伝統的なフェミニストはトランスジェンダー女性を女性と認めてはいなかったのだが、1990年代ぐらいからトランスジェンダーを包摂しだし、近年はトランスジェンダー権利活動家(TRA)もしくはトランスジェンダー支援者(Ally)が、トランスジェンダー女性とシス女性の境界を重視するジェンダークリティカルなフェミニストをTERFと呼んで非難し、大学教員の座などから引きずり落とそうとするキャンセルカルチャーが社会問題になっている。社会運動としては今や主役だ。

こうなった理由は大きく3つある。

1. 当初の目標が達成された
フェミニズムは女性が何かの抑圧にさらされていると認識し、その抑圧から女性を解放するために社会運動を行ってきたが、政治や雇用における差別、中絶禁止などの、女性への目だった抑圧はだいぶ解消された。
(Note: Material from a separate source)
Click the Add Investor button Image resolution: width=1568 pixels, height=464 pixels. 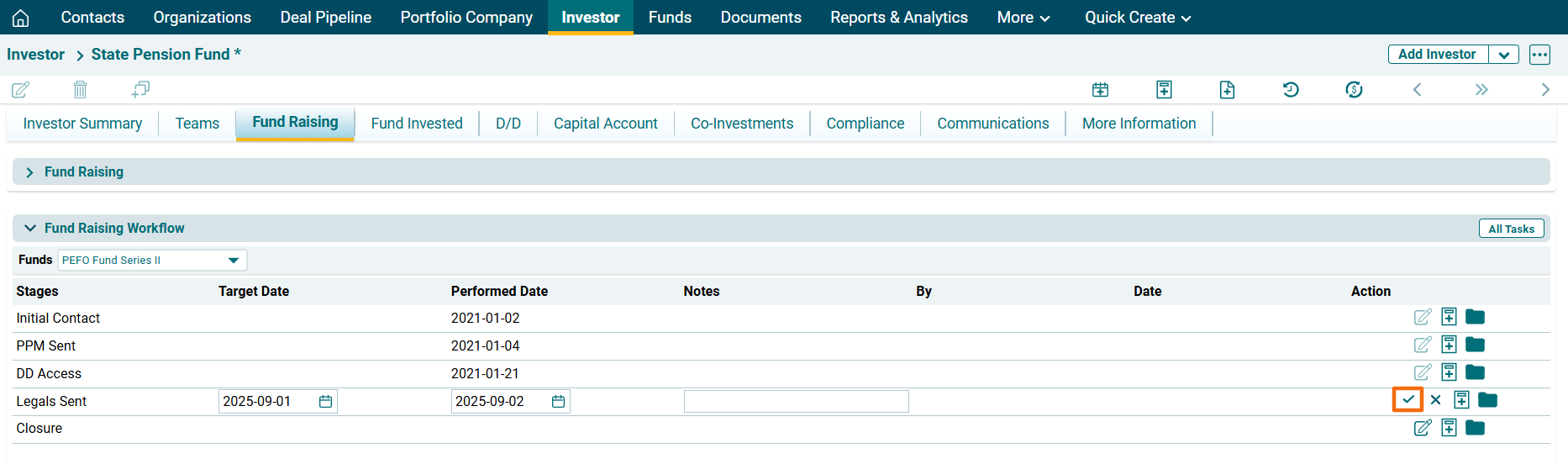tap(1437, 55)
近年は性暴力の厳罰化、家庭内暴力への介入なども行われている。性役割を同じにして所得格差を解消するような極端なジェンダー平等などは、女性の多くからは支持されていない*1
2. トランスジェンダーへの差別がひどい
トランス女性のディラン・マルベイニー氏を起用したバドライトが、脅迫めいたものを含めて猛烈な非難を浴び、不買運動を起こされ、実際に売上が激減した事件がある。世界的にはトランス蔑視、トランス差別がひどく、社会運動のための社会的抑圧が想定しやすい。日本でもSNSでトランス蔑視発言を隠さない人々が散見される。石を投げたり、悪く言ったりする必要は何も無いのだが。
3. ジェンダークリティカルな学者がサボっていた
身体的には男性のトランスジェンダー女性と、そうではないシス女性の身体的な差異は明らかなのだが、身体的に異なる両者を社会で同様に扱うことの弊害をしっかり説明してこなかったため、「トランスジェンダー女性は女性なのだから、女性として取り扱わないと差別」と言うような詭弁*2の蔓延を許してしまい、フェミニズムをシス女性のための運動に限定できなかった。

(1)と(2)に関してはどうしようもないが、(3)に関してはジェンダークリティカルな学者が悪い。キャンセルされてしまった哲学者のキャスリーン・ストック氏の議論はある*3が、例外的だ。最近、トランス権利活動家から非難されているジェンダー社会学者は、2020年頃までトランスジェンダーへの言及を積極的に行ってきたわけではないし、その議論におけるトランスジェンダーの認識は適切とは言えず*4、これまで真剣に考えきたのかは疑わしい。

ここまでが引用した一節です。